Am 16. Januar 2023 war die NIS2-EU-Richtlinie zum Schutz Kritischer Infrastrukturen in Kraft getreten. Die ehemalige Bundesregierung hatte daraufhin einen Regierungsentwurf für das „NIS2 Umsetzungs- und Cybersicherheitsstärkungsgesetz“ (NIS2UmsuCG) verabschiedet. Nun wurde am 5. Dezember 2025 das NIS2UmsuCG im Bundesgesetzblatt verkündet, am 6. Dezember ist das Gesetz in Kraft getreten.
Anwendbarkeit auf die Parken-Branche
Von einer Betroffenheit von Parkhausunternehmen und entsprechenden Handlungserfordernissen sei grundsätzlich nicht auszugehen, wie Christian Rauch, Geschäftsführer der Würzburger Stadtverkehrs-GmbH und stellvertretender Vorsitzender im Bundesverband Parken e.V., beim letztjährigen Kompetenzforum Parken darlegte.

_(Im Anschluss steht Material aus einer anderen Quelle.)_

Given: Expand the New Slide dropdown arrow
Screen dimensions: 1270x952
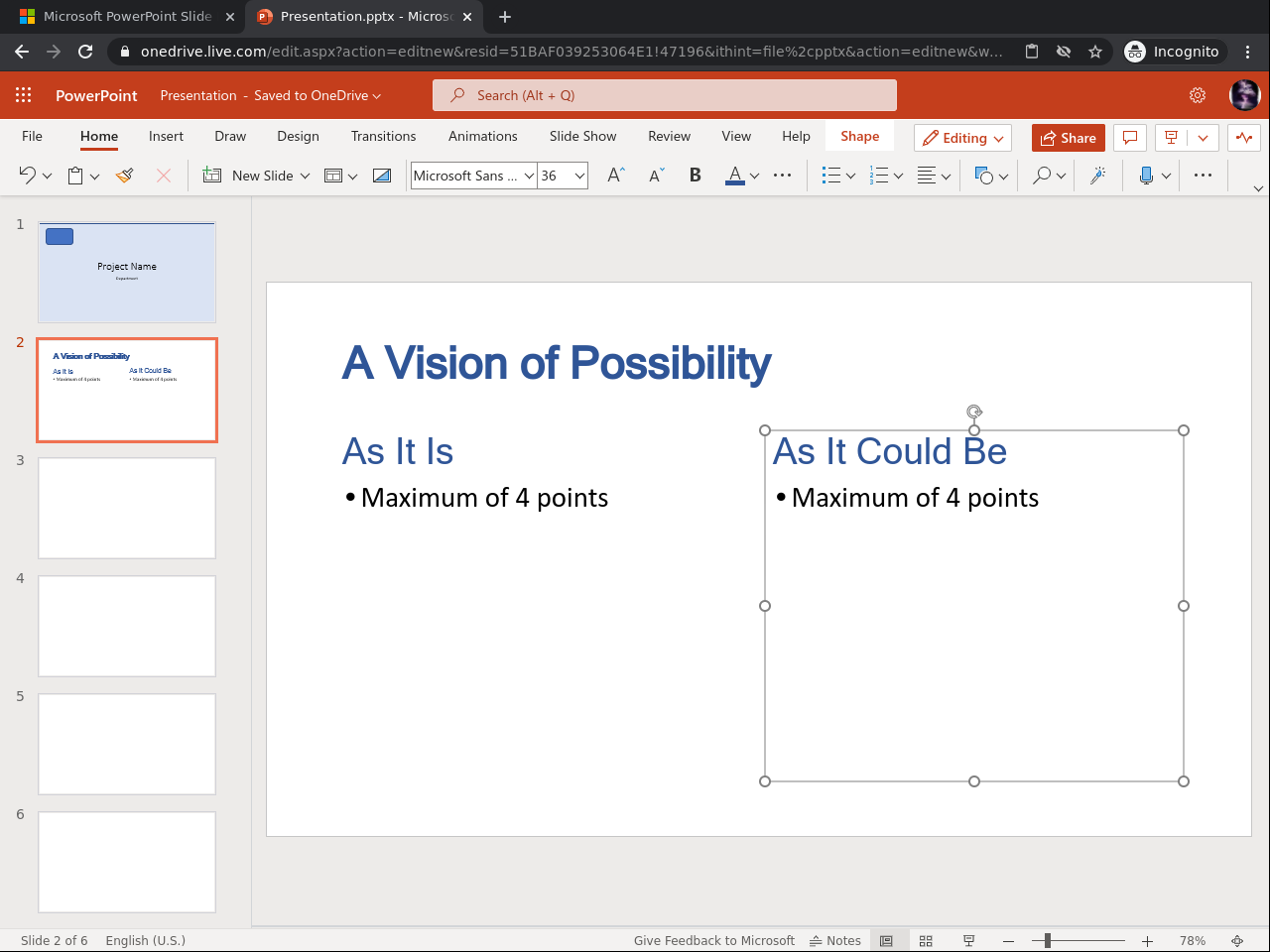Looking at the screenshot, I should click(305, 176).

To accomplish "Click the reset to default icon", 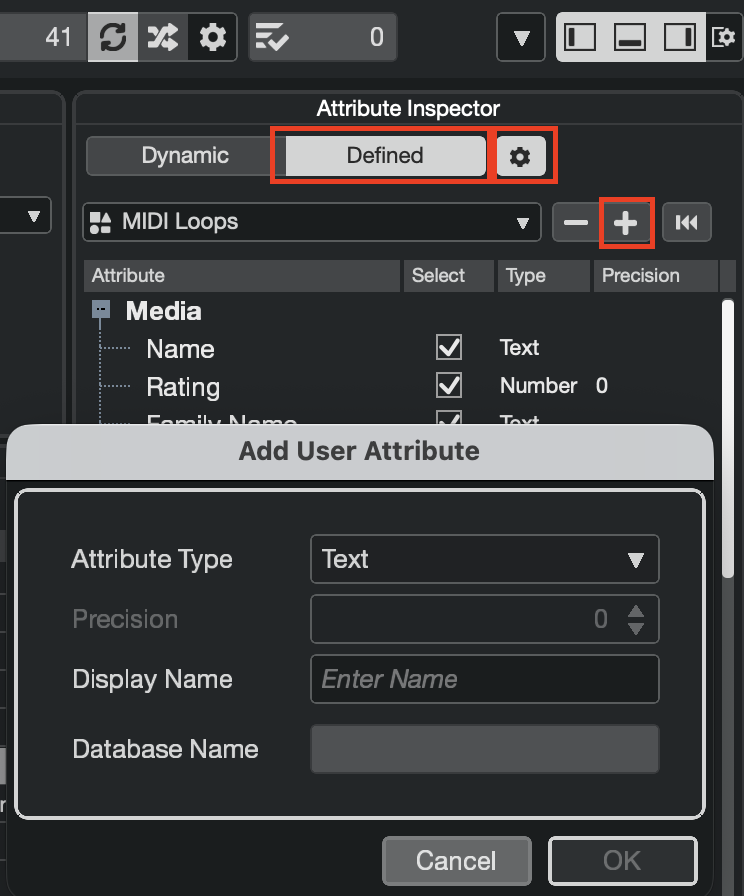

Eine Ausnahme bilden Betreiber von E-Ladestationen und dynamischen Parkleitsystemen, wenn sie über bestimmten Schwellenwerten liegen. Dies kann für Unternehmen ab 50 Beschäftigten oder einem Jahresumsatz über zehn Millionen Euro sowie einer Jahresbilanzsumme von über zehn Millionen Euro der Fall sein. Laut dem NIS-2 Umsetzungsgesetz gelten für diese Gruppe abgestufte Nachweis- und Aufsichtsregime. Dazu zählen technische und organisatorische Cybersicherheitsmaßnahmen sowie eine Meldepflicht bei Cybersicherheitsvorfällen. Eine Ex-post-Aufsicht durch den BSI kann dann eintreten, wenn Hinweise vorliegen, dass Maßnahmen nicht umgesetzt wurden.
Für noch größere Unternehmen mit mehr als 250 Mitarbeitern oder einem Jahresumsatz von über 50 Millionen Euro sowie einer Jahresbilanzsumme über 43 Millionen Euro gelten darüber hinaus erhöhte Bußgeldrahmen. Betreiber kritischer Anlagen, die die vorgenannten Bedingungen erfüllen, wie etwa größere Stadtwerke unterliegen zudem erhöhten Anforderungen an Cybersicherheitsmaßnahmen, einer Ex-ante-Aufsicht durch das BSI sowie einer Pflicht zur Durchführung unabhängiger Audits.